OPINION

Disabled democracy

Regardless of the upbeat notes infused into official speeches for the 39th anniversary of the restoration of democracy in Greece, celebrated on July 24, the undertones will continue to be melancholic. Even if we were to force ourselves into positive thinking, we would still find more negatives than positives to dwell on. By common consent, we are no longer in the period of the country’s history when the democratic deficit was attributed to the actions of elements operating beyond the borders of democratic institutions. Today, in the memorandum era, official Greece, as even the authorities will admit, has signed away a piece of the country’s sovereignty and in doing so hobbled democracy. The price was economic salvation that seems much like the distant horizon: the closer you think you are, the farther away it seems.

But the shrinking of Greek democracy is not just due to external factors. Financial ruin, international supervision, the erosion of the political system and the corruption that is inherent in some of its pillars, have all done their share of hatching the snake that is now biting foreigners just as much as it is biting Greeks.

The militaristic neo-Nazi Golden Dawn party – becoming increasingly aggressive as it receives more and more media coverage and is coddled by certain vote-mongering politicians – has imposed the “justice” of violence, vulgarity, hate and fear. Even Parliament sits by cringing as it tolerates one insult after another.

But a democracy is not whole when its citizens are frightened and its institutions are functioning below par.

Despite the 39 years that have elapsed since the fall of the junta and the return of democracy to its birthplace (something we Greeks like to boast about, without always being fully aware of the weight of our words and the responsibilities that come with them), there will be those on July 24 who will herald, once again, the end of the “Metapolitefsi,” which is how the tricky period of the restoration of democracy is described. Even though the “end of the Metapolitefsi” – suggesting that the transitional period is over and democracy is solid and here to stay – has become one of the tritest cliches around, not everyone interprets it with the same meaning. It continues to be a controversial point, even though the prevailing view is that the Metapolitefsi is responsible for all our ills today.
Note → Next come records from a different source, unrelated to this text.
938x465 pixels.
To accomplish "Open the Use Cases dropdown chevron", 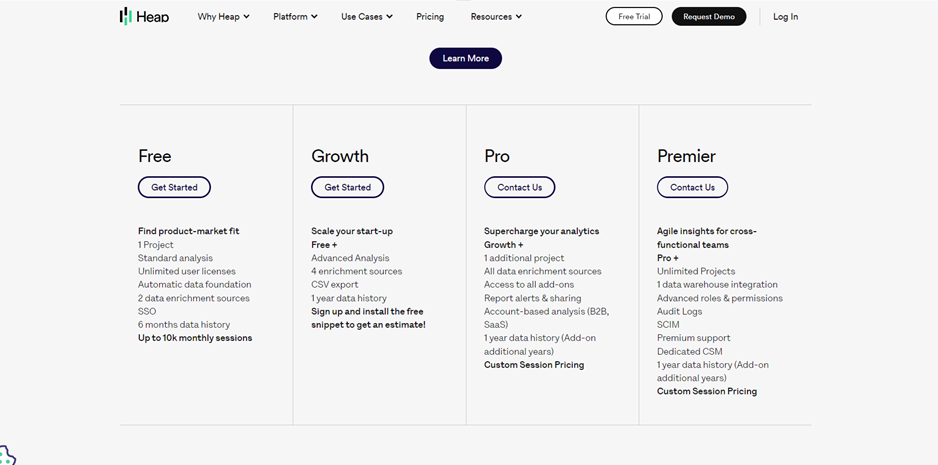I will (x=389, y=17).
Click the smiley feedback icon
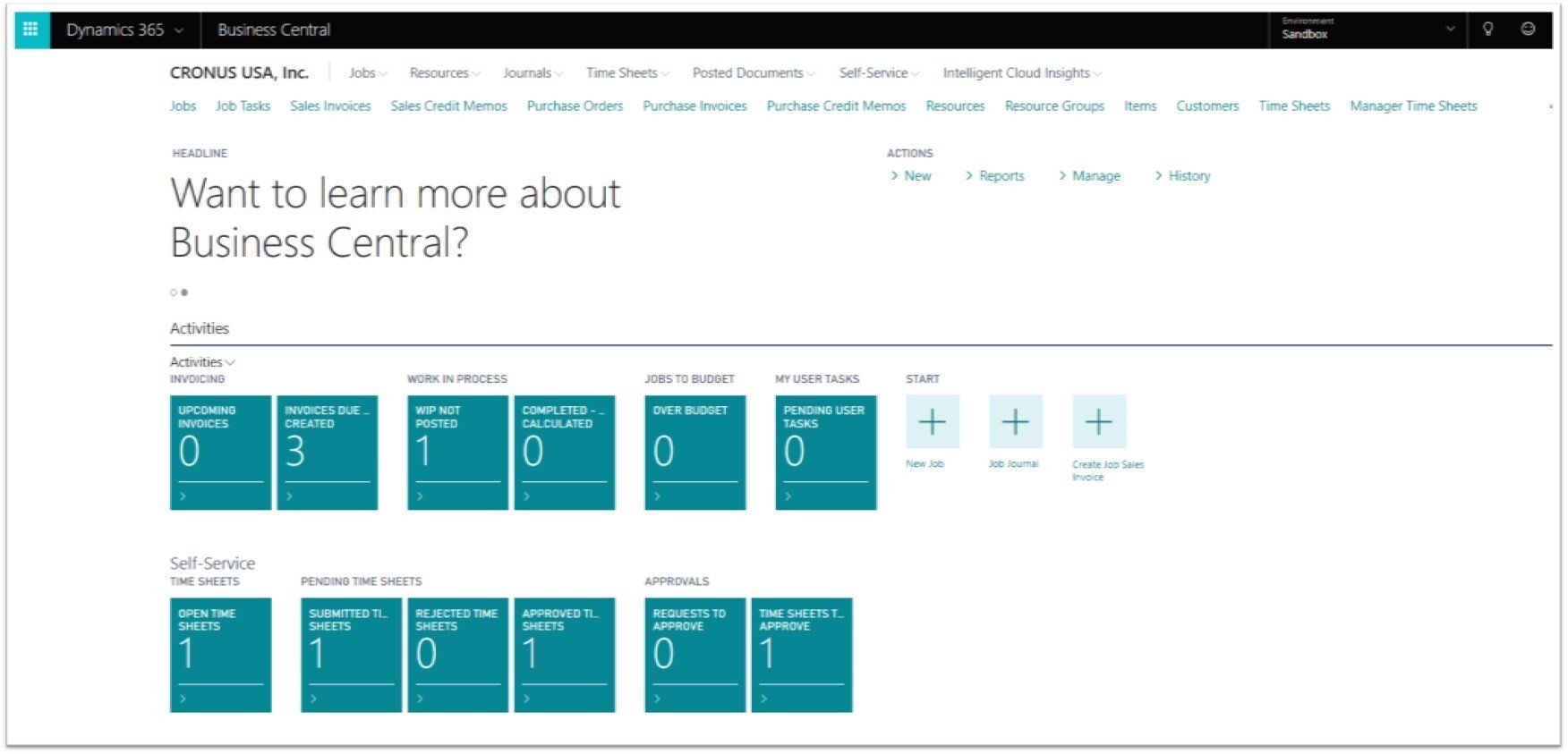This screenshot has width=1568, height=754. (x=1528, y=29)
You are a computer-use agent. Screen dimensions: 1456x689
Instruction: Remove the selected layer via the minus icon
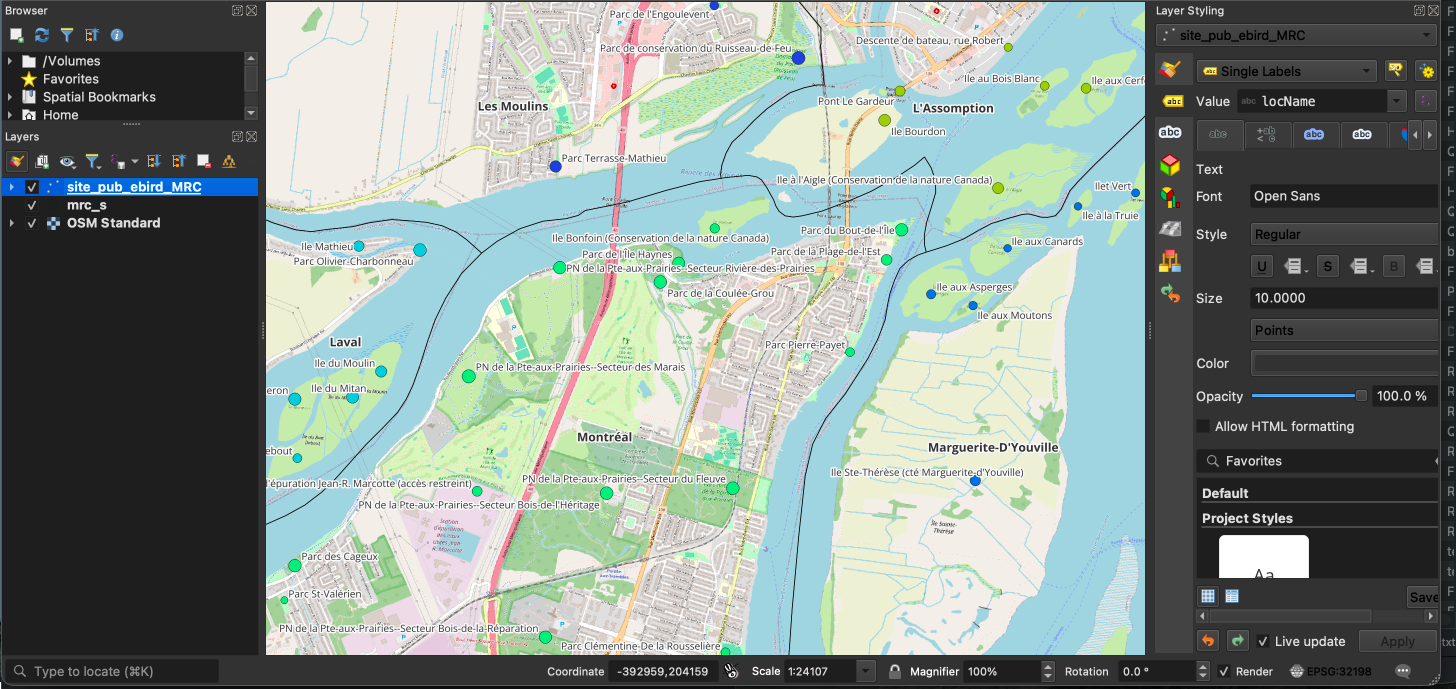coord(203,161)
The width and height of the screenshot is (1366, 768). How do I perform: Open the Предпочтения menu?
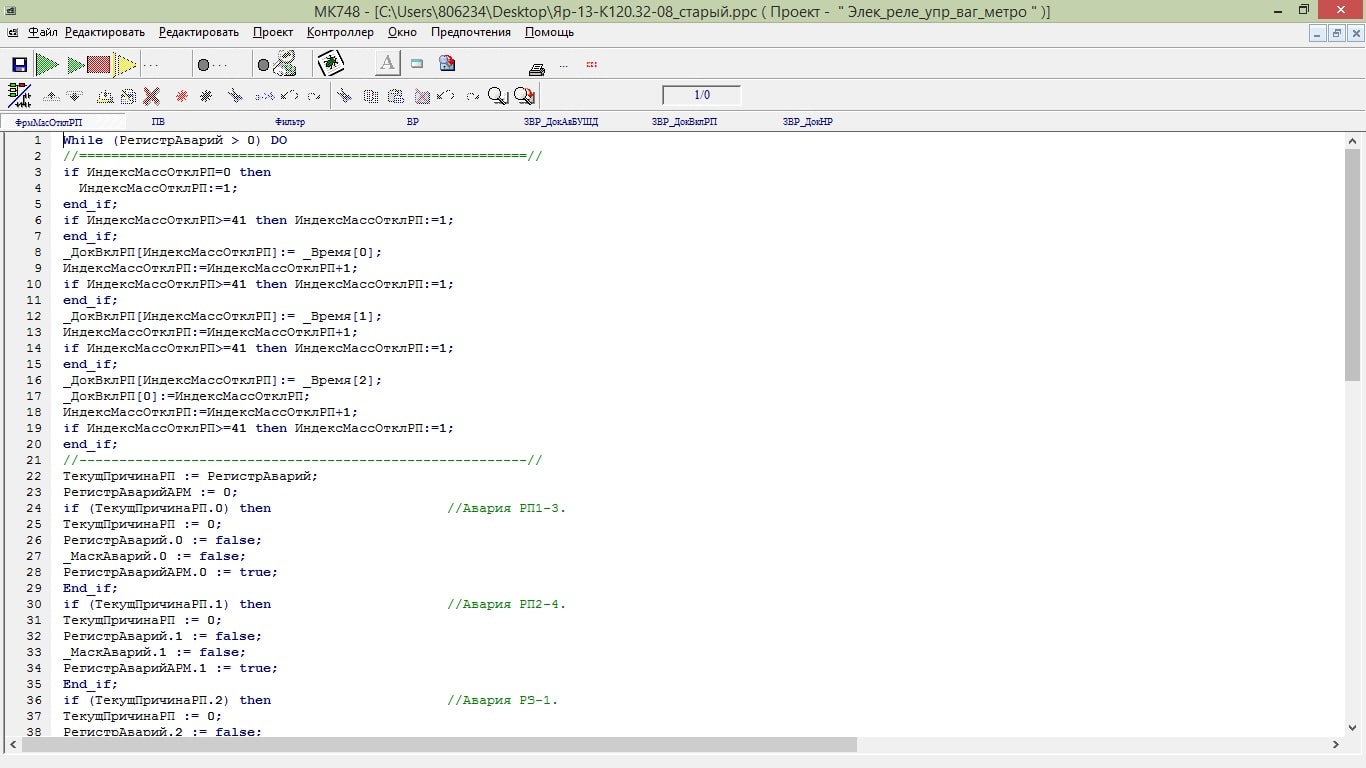[470, 32]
Those who believe that the process of building the Greek democratic state is where the evil really lies obviously forget that corruption existed before the Metapolitefsi as well (with the most corrupt being the dictatorial regime, even though its champions like to neglect the fact), as did populism, cronyism, vested interests, kakistocracy and nepotism.

The Metapolitefsi did not invent all these ills. Its critics also forget that a lot of good was done over these 39 years, so much in fact that the landscape today may have been much different were it not for the strength of the pre-junta roots of the clientelistic and corrupt state.

People who are eager to wash their hands of the Metapolitefsi are probably eager to do away not with the negatives it brought, but with the social benefits, the equitable terms of the labor market and the civil liberties that were established over the course of the restoration, because they are deemed as being counterproductive. But without these there is no democracy; it is disabled.